Jurisdictional wetlands and associated buffers occur throughout this property. A partial wetland delineation was conducted in order to identify building areas on each lot as depicted on the mylar. No development or maintenance activities shall take place outside the approved building areas without further critical areas review. Development and maintenance activities include but are not limited to the following: construction, clearing, grading filling landscaping, mowing, burning, and chemical maintenance of plants.

Mr. Remenar stated in the video he was unaware of wetlands on his property. I have no reason to doubt his statement, but the lot his home is built on has the wetlands designated and on file with the County Auditor with the conditions as shown above, and the excavation of the pond as well as other land clearing and vegetation management (mowing) within the wetland and wetland buffer is not consistent with the conditions placed on the lot at the time the lot was created.

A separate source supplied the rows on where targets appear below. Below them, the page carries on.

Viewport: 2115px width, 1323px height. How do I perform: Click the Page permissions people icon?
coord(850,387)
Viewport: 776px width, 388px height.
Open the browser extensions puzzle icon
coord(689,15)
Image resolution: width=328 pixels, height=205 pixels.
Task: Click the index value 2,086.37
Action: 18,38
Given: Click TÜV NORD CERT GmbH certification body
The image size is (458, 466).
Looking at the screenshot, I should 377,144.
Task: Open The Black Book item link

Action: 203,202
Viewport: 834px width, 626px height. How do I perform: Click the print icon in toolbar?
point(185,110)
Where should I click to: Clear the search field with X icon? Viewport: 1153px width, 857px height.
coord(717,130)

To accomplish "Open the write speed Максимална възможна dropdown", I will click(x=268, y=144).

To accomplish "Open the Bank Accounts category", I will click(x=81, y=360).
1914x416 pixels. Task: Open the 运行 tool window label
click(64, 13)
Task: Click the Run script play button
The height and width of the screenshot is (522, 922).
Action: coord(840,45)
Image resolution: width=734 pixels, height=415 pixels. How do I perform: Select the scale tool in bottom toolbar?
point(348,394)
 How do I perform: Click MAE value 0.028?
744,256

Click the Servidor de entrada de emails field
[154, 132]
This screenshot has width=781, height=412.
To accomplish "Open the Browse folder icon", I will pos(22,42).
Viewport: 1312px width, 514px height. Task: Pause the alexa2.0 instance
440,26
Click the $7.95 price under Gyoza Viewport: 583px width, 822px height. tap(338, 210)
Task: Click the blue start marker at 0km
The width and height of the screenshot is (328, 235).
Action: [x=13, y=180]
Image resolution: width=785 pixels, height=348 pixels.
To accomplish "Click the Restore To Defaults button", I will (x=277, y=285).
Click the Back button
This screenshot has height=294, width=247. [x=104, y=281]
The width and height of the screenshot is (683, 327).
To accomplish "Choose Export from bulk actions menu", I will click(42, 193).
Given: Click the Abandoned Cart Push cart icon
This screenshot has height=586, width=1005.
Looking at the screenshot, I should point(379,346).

Plat showing wetlands on Lot 3

2009 aerial (USGS) Wetland line derived from plat map. Conditions on the plat regarding wetlands apply to the portion of the property west of the blue dashed line

20011 (Google Earth) showing pond well within wetland boundary

The conditions on the lot as recorded with the County Auditor do not prohibit work being done within the wetland or wetland buffer, but does require a critical areas (in this case wetland) review. This sort of unpermitted thing happens and presents a headache for all involved. Perhaps a pond is a perfectly fine addition to this wetland area. But without a review and some thought it might cause harm to the wetland system. This is the headwaters area of a fairly large stream system that does have some problems with water quality. Downstream of this area are forested wetlands with beavers.

How to implement and carry out wetland regulations is not an easy business - a very tough question for local governments and probably a worthwhile question to periodically ask, Is there a better way?

Federal law requires wetland protections and have been around for a long time. States manage wetlands consistent with federal law by a variety of approaches. Washington State brings a lot of wetland regulation down to a local level as a requirement for counties and cities under the growth management act. This puts a lot of pressure on local electeds and creates a lot of misperceptions regarding wetland regulation. In the social media context, I was blamed by one commenter for the rules restricting the pond construction (I was on the Whatcom County Council for 8 years). However, the rules that applied to this plat and lot were passed in 1997 - before I was on the council and obviously the enforcement is taking place without any help from me.

I do not do wetland consulting work other than rare instances when there are some geology questions. However, I have worked on projects where clients have done work within geology hazard zones on their property and have received letters from the local government - always a tough issue, but in a way much easier as with geology hazards there is usually a great deal more deference given to the geologist. With wetlands, the fixes have to be consistent with federal law and there not as much flexibility.

Vast swaths of Whatcom County are underlain by glacial marine drift deposits with low permeability and hence vast areas have wetland issues. As such there will be far more inadvertent as well as purposeful violations of wetlands codes versus geology hazard regulations.